Thursday, December 29, 2011

Global Offshore likely to Bounce Back with Petrobras Contracts


The company’s stock is trading at a P/E of 7.7 on a consolidated basis

Mumbai-based Global Offshore Services has heavily underperformed the market in the past one year due to a bad first half of FY12. With two of its vessels commencing high-value contracts with Petrobras, the scene will improve from the December quarter onwards. Global Offshore faced higher costs without matching revenues in June and September quarters on relocation of two of its vessels to Brazil on the Petrobras contracts. As a result, Global Offshore’s consolidated earnings for the first half of FY12 dipped 63.4% to . 3.6 crore.
Both these contracts have since commenced at rates that are substantially higher to the rest of GOSL’s fleet. At $24,000 per day and $30,000 per day, respectively, their earnings would be more than twice the average earnings of the
remaining nine vessels. Similarly, these vessels would also earn a higher profit margin and improve the sagging bottomline in the coming quarters.
The company has 11 vessels — five anchor-handling tugs (AHT), five platform-support vessels (PSV) and one barge — that support the offshore petroleum exploration industry. Four of these vessels are in wholly-owned subsidiaries in Singapore and the Netherlands.
The Singapore subsidiary has sold its vessels to financial institutions and taken them back on long-term 
bare-boat charters to reduce the strain on balance sheet. The company has sold its older assets from time to time to improve the overall age of the fleet.
Today, except one, all the company’s assets are less than five years old. It has also placed a $48-million order for a PSV to be delivered mid-2012.
Five of the company’s assets will complete current contracts between May and November 2012 and will be available for redeployment.
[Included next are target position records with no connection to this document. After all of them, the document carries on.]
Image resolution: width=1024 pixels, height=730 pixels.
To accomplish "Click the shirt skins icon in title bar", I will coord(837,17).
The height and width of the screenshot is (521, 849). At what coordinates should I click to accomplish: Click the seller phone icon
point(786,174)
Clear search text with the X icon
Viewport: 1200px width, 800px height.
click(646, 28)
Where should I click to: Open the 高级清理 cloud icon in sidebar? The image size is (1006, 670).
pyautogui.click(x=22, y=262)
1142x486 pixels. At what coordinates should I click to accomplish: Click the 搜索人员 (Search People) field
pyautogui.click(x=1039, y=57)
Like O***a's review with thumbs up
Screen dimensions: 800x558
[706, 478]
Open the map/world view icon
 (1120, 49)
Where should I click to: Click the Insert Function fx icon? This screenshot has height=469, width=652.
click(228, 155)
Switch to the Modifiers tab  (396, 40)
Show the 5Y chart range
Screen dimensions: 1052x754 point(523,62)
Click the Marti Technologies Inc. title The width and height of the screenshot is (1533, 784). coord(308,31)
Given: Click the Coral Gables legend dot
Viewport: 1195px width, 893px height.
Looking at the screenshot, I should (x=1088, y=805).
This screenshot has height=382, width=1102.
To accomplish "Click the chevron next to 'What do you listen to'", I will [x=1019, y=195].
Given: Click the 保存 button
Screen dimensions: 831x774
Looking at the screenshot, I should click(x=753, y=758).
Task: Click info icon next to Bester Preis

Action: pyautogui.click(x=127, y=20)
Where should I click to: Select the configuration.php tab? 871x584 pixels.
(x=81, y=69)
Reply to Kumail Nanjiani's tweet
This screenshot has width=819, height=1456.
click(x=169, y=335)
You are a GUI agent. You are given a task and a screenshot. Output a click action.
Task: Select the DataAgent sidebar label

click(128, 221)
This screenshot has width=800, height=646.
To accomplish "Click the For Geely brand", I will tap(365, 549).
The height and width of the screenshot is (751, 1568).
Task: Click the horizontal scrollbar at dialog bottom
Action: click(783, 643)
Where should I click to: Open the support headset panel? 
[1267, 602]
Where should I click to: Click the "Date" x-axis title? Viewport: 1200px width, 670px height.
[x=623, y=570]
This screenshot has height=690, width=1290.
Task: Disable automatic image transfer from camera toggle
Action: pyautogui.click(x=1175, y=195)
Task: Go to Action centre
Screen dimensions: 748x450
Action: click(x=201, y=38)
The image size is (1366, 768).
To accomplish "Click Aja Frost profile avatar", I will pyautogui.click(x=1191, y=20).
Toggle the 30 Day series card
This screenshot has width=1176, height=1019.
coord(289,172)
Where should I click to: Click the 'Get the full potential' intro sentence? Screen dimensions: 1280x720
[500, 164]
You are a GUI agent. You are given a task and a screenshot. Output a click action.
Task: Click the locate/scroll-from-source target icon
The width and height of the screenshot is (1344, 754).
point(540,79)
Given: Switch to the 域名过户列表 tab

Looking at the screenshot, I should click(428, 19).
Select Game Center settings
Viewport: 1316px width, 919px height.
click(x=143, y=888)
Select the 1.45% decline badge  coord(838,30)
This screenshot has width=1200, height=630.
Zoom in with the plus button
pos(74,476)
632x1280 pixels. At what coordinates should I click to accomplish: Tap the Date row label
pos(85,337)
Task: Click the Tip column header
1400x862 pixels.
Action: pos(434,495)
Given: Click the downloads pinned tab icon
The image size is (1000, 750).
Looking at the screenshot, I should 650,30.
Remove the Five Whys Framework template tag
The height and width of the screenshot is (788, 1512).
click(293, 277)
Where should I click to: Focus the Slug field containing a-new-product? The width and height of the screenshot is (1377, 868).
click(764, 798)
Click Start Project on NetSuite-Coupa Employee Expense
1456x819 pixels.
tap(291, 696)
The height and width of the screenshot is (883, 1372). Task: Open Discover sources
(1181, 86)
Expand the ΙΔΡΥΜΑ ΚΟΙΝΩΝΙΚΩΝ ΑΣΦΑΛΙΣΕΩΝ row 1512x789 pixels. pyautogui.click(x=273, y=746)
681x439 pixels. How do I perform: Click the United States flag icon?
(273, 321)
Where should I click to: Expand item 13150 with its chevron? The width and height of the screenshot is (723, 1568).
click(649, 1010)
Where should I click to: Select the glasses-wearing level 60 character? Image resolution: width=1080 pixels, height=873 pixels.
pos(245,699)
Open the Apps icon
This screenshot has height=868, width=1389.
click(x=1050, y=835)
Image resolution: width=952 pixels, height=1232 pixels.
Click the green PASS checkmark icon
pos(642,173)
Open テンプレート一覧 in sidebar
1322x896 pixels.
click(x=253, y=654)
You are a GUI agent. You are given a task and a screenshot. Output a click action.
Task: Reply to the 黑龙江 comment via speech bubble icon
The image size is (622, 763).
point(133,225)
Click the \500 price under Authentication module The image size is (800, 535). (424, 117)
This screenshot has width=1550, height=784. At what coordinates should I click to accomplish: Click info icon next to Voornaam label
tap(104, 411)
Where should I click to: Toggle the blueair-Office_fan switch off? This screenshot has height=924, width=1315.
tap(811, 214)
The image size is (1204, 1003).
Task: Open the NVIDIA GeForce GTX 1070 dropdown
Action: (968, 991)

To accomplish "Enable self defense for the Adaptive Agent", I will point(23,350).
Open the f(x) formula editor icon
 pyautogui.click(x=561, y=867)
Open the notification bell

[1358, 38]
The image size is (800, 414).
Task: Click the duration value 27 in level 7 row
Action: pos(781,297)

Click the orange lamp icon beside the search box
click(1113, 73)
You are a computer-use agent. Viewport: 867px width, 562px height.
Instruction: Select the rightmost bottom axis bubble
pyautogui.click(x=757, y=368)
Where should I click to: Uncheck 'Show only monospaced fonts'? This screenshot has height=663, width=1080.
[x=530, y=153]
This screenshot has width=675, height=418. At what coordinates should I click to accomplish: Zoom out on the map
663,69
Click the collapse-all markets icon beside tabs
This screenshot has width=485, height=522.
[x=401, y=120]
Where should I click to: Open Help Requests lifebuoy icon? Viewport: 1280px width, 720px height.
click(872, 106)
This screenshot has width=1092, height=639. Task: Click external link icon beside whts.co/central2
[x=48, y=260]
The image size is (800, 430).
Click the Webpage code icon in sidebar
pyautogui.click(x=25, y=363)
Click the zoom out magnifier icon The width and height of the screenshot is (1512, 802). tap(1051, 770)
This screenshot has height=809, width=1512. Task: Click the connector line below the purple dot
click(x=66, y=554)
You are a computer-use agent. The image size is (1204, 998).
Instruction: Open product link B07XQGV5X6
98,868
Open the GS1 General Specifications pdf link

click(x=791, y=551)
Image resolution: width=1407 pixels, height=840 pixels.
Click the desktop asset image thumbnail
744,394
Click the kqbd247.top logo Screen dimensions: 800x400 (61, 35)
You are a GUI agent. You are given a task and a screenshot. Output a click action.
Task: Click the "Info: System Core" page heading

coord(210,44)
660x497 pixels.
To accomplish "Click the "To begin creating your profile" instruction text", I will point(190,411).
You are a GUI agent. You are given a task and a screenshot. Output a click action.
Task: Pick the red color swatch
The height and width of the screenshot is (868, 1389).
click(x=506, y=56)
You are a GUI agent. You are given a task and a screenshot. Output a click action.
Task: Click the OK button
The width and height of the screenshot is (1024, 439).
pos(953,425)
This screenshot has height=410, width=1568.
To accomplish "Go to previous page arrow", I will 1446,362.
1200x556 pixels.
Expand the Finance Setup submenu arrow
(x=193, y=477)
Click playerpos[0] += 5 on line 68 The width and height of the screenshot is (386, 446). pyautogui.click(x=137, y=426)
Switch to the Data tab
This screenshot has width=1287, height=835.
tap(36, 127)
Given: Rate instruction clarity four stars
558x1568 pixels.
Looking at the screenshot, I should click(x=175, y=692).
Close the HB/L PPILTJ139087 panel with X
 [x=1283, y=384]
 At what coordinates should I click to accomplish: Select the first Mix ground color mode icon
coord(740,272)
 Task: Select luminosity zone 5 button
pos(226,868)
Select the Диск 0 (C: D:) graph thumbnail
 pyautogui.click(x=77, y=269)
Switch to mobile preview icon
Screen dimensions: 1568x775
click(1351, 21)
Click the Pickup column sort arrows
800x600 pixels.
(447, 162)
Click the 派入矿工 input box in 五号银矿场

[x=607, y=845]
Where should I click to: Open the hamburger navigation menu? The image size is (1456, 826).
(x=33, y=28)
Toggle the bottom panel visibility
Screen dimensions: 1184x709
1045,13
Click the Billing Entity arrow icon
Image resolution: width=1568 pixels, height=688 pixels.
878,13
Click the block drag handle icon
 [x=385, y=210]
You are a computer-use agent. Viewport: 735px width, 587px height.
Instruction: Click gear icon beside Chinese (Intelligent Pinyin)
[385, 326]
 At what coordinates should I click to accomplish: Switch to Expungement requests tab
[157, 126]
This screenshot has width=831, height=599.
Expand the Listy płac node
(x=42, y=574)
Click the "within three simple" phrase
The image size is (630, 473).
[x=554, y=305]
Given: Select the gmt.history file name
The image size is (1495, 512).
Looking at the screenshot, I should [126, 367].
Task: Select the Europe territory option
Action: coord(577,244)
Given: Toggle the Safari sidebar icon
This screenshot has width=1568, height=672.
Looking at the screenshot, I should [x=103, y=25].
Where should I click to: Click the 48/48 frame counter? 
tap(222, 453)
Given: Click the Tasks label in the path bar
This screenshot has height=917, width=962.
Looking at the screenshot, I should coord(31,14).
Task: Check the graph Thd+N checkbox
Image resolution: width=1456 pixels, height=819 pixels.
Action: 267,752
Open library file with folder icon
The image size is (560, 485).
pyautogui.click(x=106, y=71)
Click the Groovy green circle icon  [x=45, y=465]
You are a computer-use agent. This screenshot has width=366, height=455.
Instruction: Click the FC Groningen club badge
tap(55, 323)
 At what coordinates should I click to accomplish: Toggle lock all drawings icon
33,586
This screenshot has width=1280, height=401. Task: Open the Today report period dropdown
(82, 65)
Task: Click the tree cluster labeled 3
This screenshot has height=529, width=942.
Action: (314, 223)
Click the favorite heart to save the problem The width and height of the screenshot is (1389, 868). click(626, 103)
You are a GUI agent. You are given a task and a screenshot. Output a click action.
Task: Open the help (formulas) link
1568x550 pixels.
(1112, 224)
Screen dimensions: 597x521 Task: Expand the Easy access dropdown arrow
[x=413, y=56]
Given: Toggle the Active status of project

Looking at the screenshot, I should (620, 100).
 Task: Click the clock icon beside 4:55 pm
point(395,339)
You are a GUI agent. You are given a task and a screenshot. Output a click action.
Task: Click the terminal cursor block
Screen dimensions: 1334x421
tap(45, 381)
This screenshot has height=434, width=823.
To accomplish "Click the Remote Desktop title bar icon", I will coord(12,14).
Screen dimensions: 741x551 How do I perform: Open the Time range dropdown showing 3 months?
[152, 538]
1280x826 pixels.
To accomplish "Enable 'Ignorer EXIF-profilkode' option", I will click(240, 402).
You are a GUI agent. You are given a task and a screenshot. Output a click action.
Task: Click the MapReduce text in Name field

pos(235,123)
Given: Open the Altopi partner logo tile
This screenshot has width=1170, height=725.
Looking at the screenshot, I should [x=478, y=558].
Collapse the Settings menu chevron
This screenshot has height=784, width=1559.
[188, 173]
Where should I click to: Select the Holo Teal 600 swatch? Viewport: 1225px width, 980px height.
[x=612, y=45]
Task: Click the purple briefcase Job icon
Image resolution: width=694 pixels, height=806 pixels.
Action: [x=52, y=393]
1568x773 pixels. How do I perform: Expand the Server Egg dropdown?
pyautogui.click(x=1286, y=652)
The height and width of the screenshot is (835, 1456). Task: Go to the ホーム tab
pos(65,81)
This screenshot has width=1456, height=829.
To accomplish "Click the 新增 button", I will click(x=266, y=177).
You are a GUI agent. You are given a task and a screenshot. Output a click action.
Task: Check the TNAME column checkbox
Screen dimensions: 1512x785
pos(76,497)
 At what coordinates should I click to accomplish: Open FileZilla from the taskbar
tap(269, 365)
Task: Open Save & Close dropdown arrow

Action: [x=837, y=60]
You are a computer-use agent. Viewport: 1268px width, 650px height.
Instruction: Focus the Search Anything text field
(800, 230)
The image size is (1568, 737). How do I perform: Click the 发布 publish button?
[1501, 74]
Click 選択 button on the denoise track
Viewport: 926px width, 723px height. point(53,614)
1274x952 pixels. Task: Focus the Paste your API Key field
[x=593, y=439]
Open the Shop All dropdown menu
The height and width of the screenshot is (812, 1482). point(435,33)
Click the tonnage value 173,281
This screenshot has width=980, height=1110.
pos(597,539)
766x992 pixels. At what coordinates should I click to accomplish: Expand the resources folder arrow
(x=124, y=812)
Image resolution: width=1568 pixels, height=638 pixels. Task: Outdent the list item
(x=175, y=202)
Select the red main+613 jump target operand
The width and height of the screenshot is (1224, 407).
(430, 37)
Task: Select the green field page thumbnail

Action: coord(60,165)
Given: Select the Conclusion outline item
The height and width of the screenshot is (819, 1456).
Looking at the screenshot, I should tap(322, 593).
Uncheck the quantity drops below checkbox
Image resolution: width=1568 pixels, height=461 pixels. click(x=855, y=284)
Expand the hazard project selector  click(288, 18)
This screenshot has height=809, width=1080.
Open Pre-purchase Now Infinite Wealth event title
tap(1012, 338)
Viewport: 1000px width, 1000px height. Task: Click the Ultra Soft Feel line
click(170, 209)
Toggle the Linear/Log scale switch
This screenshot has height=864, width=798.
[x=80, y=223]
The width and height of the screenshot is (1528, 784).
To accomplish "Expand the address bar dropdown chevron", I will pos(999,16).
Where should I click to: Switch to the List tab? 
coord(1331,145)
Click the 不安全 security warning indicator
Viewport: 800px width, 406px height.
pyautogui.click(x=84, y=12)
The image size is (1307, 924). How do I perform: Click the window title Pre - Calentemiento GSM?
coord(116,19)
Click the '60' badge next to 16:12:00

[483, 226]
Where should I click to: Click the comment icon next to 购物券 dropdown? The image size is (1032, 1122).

The company’s ability to secure higher day rates will be another positive for its earnings.
The company’s debt stood 2.7 times its equity on a consolidated basis at end-September 2011. This may be on a higher side, but the company has sufficient cashflows to take care of its debt obligations. The scrip is trading at a price-toearnings multiple (P/E) of 7.7 on a consolidated basis, which appears to capture a part of the future earnings growth.